*Source records:*
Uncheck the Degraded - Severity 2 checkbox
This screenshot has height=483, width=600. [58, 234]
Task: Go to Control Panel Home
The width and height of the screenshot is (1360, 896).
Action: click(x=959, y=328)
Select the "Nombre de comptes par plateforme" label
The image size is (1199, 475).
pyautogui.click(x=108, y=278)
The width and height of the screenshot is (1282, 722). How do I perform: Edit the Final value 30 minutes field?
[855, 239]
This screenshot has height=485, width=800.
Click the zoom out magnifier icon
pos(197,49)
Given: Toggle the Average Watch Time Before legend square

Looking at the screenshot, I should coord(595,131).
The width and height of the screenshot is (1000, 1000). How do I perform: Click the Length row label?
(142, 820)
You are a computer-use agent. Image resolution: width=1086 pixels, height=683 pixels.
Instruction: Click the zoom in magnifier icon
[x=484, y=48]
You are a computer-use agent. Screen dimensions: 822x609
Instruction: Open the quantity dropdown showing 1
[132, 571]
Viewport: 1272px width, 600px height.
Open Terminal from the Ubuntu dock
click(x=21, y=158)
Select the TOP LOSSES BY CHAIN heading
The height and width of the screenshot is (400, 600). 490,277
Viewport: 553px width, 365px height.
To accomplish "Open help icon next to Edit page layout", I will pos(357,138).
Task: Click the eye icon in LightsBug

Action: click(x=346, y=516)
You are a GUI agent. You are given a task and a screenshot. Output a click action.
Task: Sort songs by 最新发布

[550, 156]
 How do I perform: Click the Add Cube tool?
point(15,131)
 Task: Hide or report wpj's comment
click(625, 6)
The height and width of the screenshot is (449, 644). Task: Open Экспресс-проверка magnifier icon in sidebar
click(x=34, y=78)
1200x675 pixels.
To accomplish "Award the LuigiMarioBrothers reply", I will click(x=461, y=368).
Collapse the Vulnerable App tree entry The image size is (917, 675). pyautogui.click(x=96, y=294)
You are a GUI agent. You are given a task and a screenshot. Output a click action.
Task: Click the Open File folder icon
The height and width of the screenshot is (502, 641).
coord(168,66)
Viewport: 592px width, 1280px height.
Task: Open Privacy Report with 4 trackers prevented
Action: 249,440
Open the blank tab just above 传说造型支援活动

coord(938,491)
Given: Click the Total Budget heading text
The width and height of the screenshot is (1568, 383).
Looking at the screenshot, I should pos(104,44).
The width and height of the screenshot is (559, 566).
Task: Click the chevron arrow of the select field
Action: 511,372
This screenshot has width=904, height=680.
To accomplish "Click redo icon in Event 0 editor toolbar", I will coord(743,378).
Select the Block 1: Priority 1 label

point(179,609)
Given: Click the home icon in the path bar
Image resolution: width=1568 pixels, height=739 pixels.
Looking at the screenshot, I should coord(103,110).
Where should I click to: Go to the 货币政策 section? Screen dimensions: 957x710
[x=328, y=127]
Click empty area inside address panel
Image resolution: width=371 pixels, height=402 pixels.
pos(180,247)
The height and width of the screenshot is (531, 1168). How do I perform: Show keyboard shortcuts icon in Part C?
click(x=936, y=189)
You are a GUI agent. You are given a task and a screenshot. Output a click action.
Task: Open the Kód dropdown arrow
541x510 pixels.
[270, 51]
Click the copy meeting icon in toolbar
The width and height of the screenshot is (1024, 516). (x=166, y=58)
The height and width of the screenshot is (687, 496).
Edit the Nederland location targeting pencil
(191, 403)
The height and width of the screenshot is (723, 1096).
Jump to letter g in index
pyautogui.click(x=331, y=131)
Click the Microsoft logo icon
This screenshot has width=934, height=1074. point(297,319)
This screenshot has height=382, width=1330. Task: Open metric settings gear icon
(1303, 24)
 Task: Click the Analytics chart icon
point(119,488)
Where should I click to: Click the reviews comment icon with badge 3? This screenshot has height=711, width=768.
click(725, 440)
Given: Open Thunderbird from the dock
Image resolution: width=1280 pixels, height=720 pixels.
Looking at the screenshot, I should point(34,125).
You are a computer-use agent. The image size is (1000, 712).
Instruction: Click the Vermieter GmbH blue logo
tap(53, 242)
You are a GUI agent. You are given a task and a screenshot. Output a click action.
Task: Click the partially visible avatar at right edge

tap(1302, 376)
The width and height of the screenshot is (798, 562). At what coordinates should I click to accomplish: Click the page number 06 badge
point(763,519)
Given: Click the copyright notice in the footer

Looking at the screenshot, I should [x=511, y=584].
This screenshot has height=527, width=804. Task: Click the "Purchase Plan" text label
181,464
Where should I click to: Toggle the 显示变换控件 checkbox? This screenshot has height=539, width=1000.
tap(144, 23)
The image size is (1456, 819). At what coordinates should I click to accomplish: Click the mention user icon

*Work to complete:*
Give back all the material, with each line exactly as it stands.

*Output for this exercise:*
Uncheck the Degraded - Severity 2 checkbox
This screenshot has height=483, width=600. [58, 234]
Task: Go to Control Panel Home
The width and height of the screenshot is (1360, 896).
Action: click(x=959, y=328)
Select the "Nombre de comptes par plateforme" label
The image size is (1199, 475).
pyautogui.click(x=108, y=278)
The width and height of the screenshot is (1282, 722). How do I perform: Edit the Final value 30 minutes field?
[855, 239]
This screenshot has height=485, width=800.
Click the zoom out magnifier icon
pos(197,49)
Given: Toggle the Average Watch Time Before legend square

Looking at the screenshot, I should coord(595,131).
The width and height of the screenshot is (1000, 1000). How do I perform: Click the Length row label?
(142, 820)
You are a computer-use agent. Image resolution: width=1086 pixels, height=683 pixels.
Instruction: Click the zoom in magnifier icon
[x=484, y=48]
You are a computer-use agent. Screen dimensions: 822x609
Instruction: Open the quantity dropdown showing 1
[132, 571]
Viewport: 1272px width, 600px height.
Open Terminal from the Ubuntu dock
click(x=21, y=158)
Select the TOP LOSSES BY CHAIN heading
The height and width of the screenshot is (400, 600). 490,277
Viewport: 553px width, 365px height.
To accomplish "Open help icon next to Edit page layout", I will pos(357,138).
Task: Click the eye icon in LightsBug

Action: click(x=346, y=516)
You are a GUI agent. You are given a task and a screenshot. Output a click action.
Task: Sort songs by 最新发布

[550, 156]
 How do I perform: Click the Add Cube tool?
point(15,131)
 Task: Hide or report wpj's comment
click(625, 6)
The height and width of the screenshot is (449, 644). Task: Open Экспресс-проверка magnifier icon in sidebar
click(x=34, y=78)
1200x675 pixels.
To accomplish "Award the LuigiMarioBrothers reply", I will click(x=461, y=368).
Collapse the Vulnerable App tree entry The image size is (917, 675). pyautogui.click(x=96, y=294)
You are a GUI agent. You are given a task and a screenshot. Output a click action.
Task: Click the Open File folder icon
The height and width of the screenshot is (502, 641).
coord(168,66)
Viewport: 592px width, 1280px height.
Task: Open Privacy Report with 4 trackers prevented
Action: 249,440
Open the blank tab just above 传说造型支援活动

coord(938,491)
Given: Click the Total Budget heading text
The width and height of the screenshot is (1568, 383).
Looking at the screenshot, I should pos(104,44).
The width and height of the screenshot is (559, 566).
Task: Click the chevron arrow of the select field
Action: 511,372
This screenshot has width=904, height=680.
To accomplish "Click redo icon in Event 0 editor toolbar", I will coord(743,378).
Select the Block 1: Priority 1 label

point(179,609)
Given: Click the home icon in the path bar
Image resolution: width=1568 pixels, height=739 pixels.
Looking at the screenshot, I should coord(103,110).
Where should I click to: Go to the 货币政策 section? Screen dimensions: 957x710
[x=328, y=127]
Click empty area inside address panel
Image resolution: width=371 pixels, height=402 pixels.
pos(180,247)
The height and width of the screenshot is (531, 1168). How do I perform: Show keyboard shortcuts icon in Part C?
click(x=936, y=189)
You are a GUI agent. You are given a task and a screenshot. Output a click action.
Task: Open the Kód dropdown arrow
541x510 pixels.
[270, 51]
Click the copy meeting icon in toolbar
The width and height of the screenshot is (1024, 516). (x=166, y=58)
The height and width of the screenshot is (687, 496).
Edit the Nederland location targeting pencil
(191, 403)
The height and width of the screenshot is (723, 1096).
Jump to letter g in index
pyautogui.click(x=331, y=131)
Click the Microsoft logo icon
This screenshot has width=934, height=1074. point(297,319)
This screenshot has height=382, width=1330. Task: Open metric settings gear icon
(1303, 24)
 Task: Click the Analytics chart icon
point(119,488)
Where should I click to: Click the reviews comment icon with badge 3? This screenshot has height=711, width=768.
click(725, 440)
Given: Open Thunderbird from the dock
Image resolution: width=1280 pixels, height=720 pixels.
Looking at the screenshot, I should point(34,125).
You are a computer-use agent. The image size is (1000, 712).
Instruction: Click the Vermieter GmbH blue logo
tap(53, 242)
You are a GUI agent. You are given a task and a screenshot. Output a click action.
Task: Click the partially visible avatar at right edge

tap(1302, 376)
The width and height of the screenshot is (798, 562). At what coordinates should I click to accomplish: Click the page number 06 badge
point(763,519)
Given: Click the copyright notice in the footer

Looking at the screenshot, I should [x=511, y=584].
This screenshot has height=527, width=804. Task: Click the "Purchase Plan" text label
181,464
Where should I click to: Toggle the 显示变换控件 checkbox? This screenshot has height=539, width=1000.
tap(144, 23)
The image size is (1456, 819). At what coordinates should I click to accomplish: Click the mention user icon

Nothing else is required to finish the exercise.